By clicking on a tab, I was able to reveal a third page. A new slider allowed me to set my desired payout rate and showed me how long my money was likely to last. I chose a spending rate of 5% per year, or $833 a month, and the wizard told me that my money would last for 24 years, with a 90% chance of success. If I spent only 4% a year—the textbook sustainable retirement payout percentage—my money was likely to last until I reached age 97.
That was an interesting exercise—the type of financial exercise every pre-retiree should get more of—but what did it have to do with these new Putnam funds? I suspected that any number of broadly diversified balanced funds or funds-of-funds could have produced similar results.
These funds, by the way, aren’t cheap, which implies a drag on returns and therefore on the income they produce. Aside from the load (mentioned earlier), Lifestyle Fund 1 costs 103 basis points a year, Lifestyle Fund 2 costs 163 basis points, and the Lifestyle Fund 3 costs 185 basis points, according to Carney. (According to the product fact sheet, investors would pay only 99, 103, and 113 basis points for these funds, respectively, on top of any distribution fees, because of a Putnam management decision to cap the fees, at least temporarily.)

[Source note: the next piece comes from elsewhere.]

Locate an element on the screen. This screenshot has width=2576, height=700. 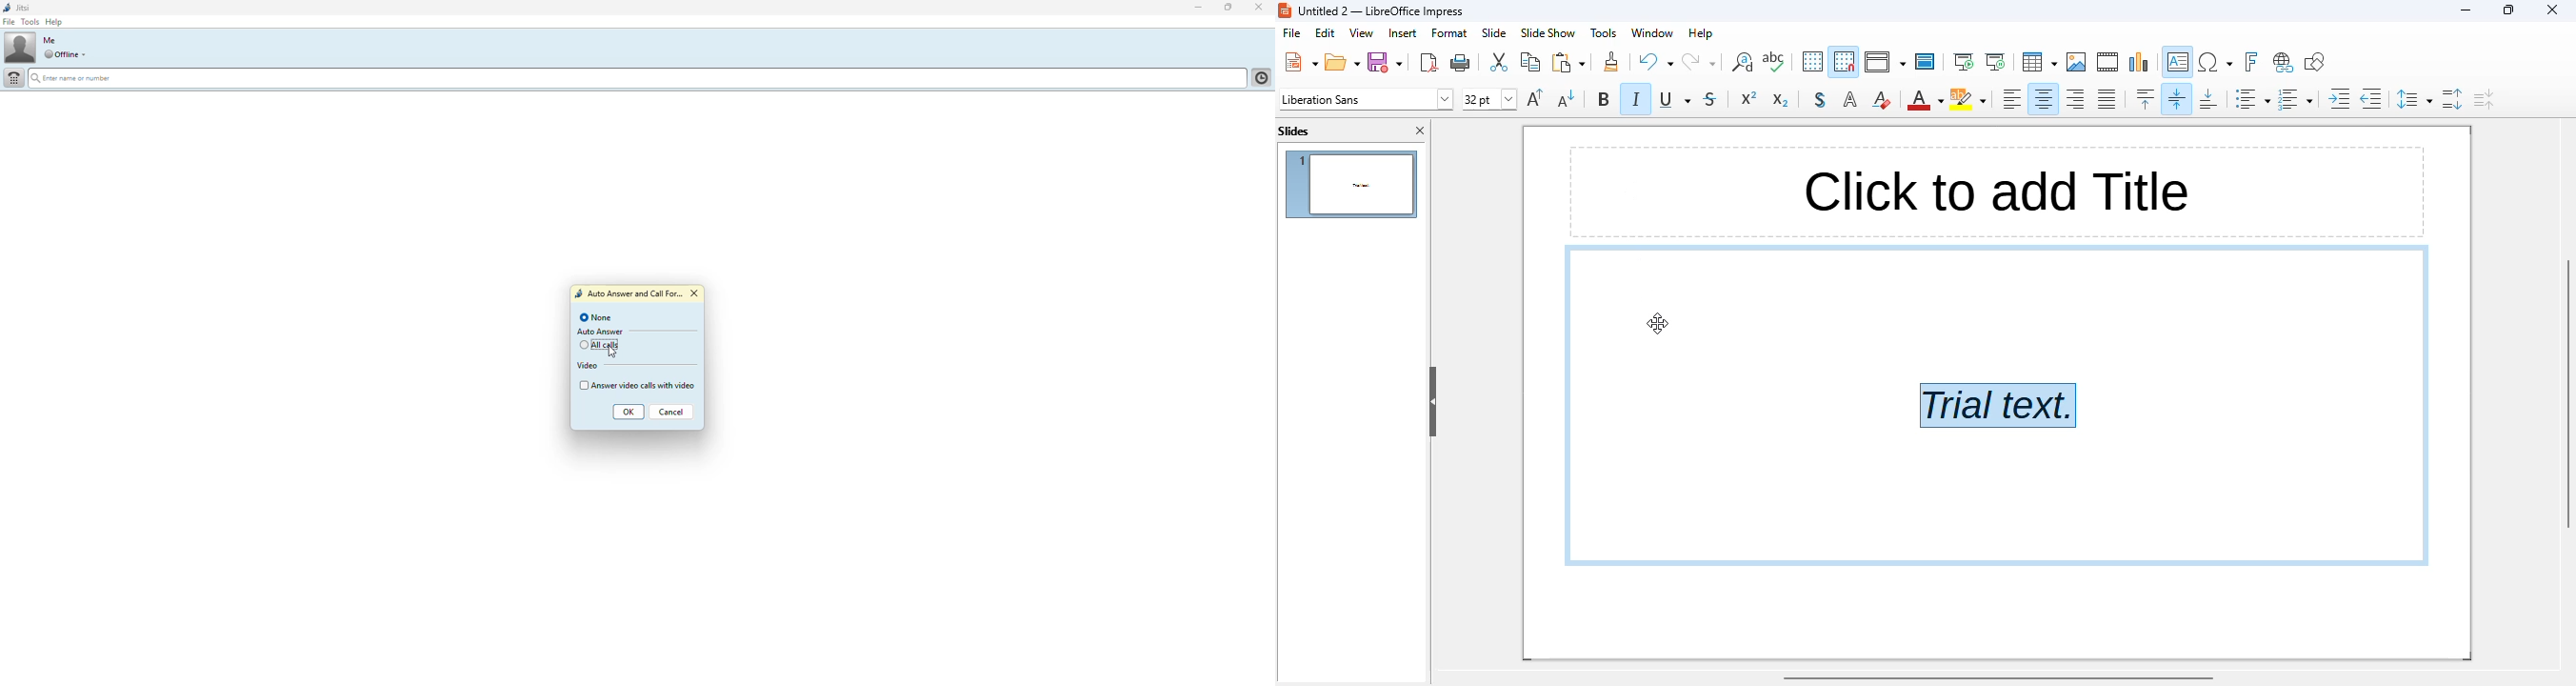
clone formatting is located at coordinates (1611, 61).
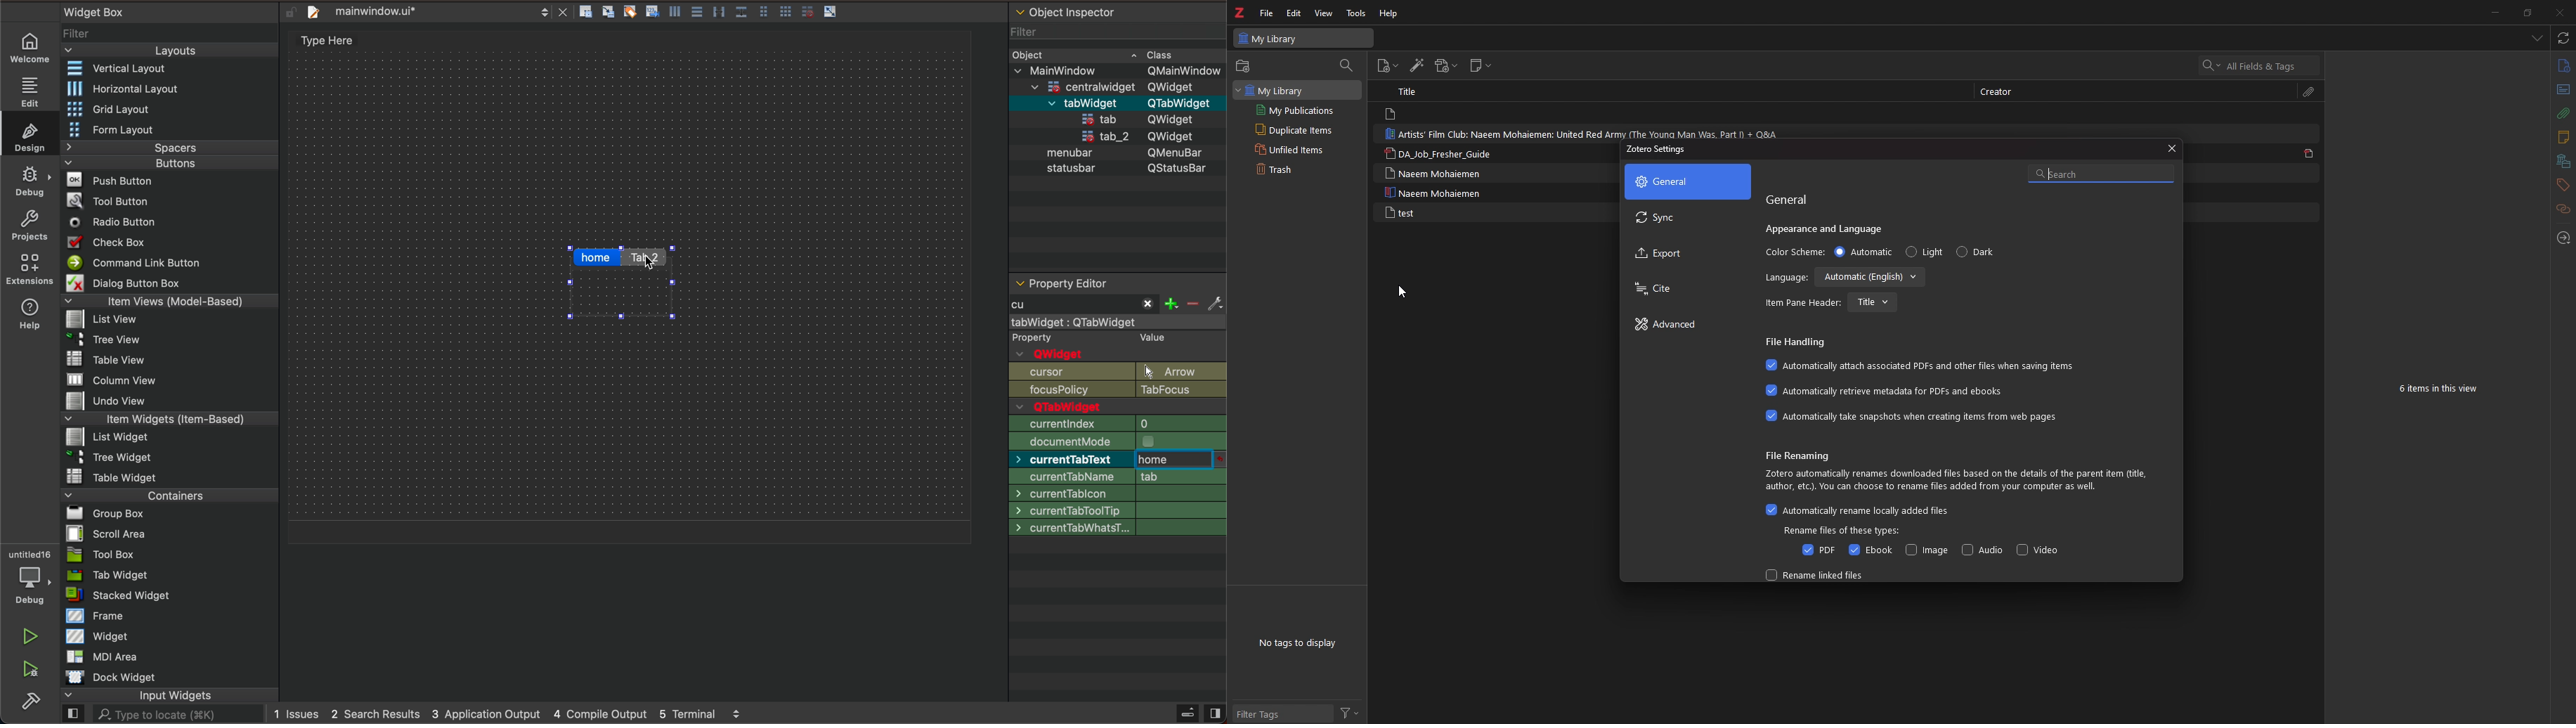 The image size is (2576, 728). Describe the element at coordinates (1326, 13) in the screenshot. I see `view` at that location.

A retiree who invests $100,000 in these funds and averages a 5% return would end up paying about $24,000 in fees over 10 years, according to the prospectus. Incidentally, the best performer of these three funds has gained an average of less than 1.5% a year (net of fees) since 2006.
Unless I’ve missed something, the Putnam Retirement Income Lifestyle Funds, as “income funds,” seem long on promises and short on proven delivery—particularly in light of costs that, judging by the prospectus, can be significant.